Stage 3: Add vertical padding to square the grid
The trick here is to decide when to add vertically padding, how many lines of padding on the top or on the bottom, and most difficult of all is to generallize the pattern. I know the padding depends on the length of the longer symbol which determine the width of a cell. But the relationship between the vertical line height and the cell width is not a 1:1 relationship.
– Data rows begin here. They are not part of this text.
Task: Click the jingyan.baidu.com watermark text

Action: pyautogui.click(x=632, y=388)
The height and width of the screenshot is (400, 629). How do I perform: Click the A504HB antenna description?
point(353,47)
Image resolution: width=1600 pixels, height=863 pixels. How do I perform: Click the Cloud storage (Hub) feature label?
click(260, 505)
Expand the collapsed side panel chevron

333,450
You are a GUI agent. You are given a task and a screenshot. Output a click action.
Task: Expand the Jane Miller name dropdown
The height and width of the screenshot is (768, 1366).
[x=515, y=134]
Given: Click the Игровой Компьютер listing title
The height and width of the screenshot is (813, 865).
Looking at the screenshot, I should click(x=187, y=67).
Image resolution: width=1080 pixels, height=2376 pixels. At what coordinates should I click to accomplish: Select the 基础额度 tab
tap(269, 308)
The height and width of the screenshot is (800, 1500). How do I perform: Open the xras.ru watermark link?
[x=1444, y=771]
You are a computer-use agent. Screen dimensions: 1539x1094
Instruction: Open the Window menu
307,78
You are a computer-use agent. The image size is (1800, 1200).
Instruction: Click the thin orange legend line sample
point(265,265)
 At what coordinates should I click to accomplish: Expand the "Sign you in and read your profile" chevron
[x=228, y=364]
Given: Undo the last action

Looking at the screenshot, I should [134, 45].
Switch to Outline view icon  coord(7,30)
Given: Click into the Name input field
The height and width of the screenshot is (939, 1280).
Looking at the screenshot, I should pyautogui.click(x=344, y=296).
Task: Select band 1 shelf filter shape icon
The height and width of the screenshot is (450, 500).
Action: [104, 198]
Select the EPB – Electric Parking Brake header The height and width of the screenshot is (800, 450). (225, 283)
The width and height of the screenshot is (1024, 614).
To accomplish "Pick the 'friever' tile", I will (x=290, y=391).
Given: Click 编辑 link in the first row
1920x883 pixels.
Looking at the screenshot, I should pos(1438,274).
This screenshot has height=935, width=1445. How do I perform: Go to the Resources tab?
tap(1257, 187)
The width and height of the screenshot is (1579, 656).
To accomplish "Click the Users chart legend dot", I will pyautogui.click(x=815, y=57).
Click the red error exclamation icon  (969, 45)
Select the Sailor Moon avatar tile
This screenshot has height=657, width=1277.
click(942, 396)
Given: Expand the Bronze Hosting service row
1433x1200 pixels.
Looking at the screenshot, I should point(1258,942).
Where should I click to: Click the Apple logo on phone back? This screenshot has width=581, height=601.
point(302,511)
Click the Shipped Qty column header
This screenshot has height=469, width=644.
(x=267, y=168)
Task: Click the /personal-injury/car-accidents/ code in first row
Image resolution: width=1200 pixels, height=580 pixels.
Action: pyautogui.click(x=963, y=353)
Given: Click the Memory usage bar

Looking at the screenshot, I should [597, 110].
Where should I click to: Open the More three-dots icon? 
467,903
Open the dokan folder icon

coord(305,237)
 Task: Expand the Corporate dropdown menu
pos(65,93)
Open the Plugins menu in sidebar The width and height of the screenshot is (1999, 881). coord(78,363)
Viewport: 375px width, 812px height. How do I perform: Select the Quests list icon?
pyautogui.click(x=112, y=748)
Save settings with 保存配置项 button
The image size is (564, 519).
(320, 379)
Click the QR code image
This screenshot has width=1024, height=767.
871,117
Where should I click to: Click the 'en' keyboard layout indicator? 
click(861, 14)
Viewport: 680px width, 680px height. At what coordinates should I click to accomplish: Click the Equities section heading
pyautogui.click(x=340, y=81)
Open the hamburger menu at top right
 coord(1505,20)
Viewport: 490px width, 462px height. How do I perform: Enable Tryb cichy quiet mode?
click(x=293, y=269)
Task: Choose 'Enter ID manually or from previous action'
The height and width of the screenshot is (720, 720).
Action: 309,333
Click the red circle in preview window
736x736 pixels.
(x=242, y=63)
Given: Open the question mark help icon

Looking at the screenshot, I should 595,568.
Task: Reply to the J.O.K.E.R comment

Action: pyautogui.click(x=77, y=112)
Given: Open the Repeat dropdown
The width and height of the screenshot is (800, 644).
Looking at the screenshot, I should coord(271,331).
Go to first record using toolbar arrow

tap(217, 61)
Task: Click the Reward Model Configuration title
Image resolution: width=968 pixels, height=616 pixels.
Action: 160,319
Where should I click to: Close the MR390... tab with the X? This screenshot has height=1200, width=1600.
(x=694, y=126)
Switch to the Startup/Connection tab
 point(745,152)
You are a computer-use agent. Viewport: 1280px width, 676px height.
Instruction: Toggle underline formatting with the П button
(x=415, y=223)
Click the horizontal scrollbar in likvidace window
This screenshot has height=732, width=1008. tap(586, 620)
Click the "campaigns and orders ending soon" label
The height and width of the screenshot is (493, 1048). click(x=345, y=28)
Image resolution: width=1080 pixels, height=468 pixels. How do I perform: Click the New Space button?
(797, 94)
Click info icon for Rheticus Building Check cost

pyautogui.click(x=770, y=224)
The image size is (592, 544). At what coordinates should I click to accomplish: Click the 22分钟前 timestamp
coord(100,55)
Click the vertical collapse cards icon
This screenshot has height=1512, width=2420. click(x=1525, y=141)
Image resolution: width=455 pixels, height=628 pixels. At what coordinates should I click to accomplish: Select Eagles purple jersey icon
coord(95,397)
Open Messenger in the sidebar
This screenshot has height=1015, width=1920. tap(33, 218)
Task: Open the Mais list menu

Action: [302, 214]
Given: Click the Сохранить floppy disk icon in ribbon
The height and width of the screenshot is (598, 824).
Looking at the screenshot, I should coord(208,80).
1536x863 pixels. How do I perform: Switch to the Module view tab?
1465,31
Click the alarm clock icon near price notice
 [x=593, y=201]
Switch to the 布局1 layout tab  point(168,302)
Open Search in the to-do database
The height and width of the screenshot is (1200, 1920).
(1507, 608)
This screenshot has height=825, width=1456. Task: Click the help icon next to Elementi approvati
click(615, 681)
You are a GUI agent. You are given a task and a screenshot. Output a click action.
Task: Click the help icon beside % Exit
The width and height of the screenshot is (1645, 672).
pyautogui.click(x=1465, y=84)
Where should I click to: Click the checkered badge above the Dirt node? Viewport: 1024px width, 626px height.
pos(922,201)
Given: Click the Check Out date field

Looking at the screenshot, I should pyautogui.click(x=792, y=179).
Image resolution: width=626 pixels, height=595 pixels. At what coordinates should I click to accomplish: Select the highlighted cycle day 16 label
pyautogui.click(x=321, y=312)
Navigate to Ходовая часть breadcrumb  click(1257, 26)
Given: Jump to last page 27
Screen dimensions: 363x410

I need to figure out the appropriate ratio.
If the row of padding is on top of the symbol, the pattern is something like this
" | | + \n"
If the row of padding is below the symbol, the pattern has to change a little
"\n + | | "
The exact number of space character in each cell is identical to the number of dashes used to draw a divider unit. There is a chance to refactor and reuse the function drawingDividerUnit().
At this point, the simplest approach is to test hardcode these upper and lower padding rows into drawARow(), print out the grid with different symbols of different length and see if a pattern emerges.
I had a table to track how many row of padding should be added according to the max length of the symbols. The picture at the top of the post. Here it is again:
In the end, the pattern I spotted was:
The total number of padding rows needed = Max length of symbol / 3. (take the quotient, ignore the remainder).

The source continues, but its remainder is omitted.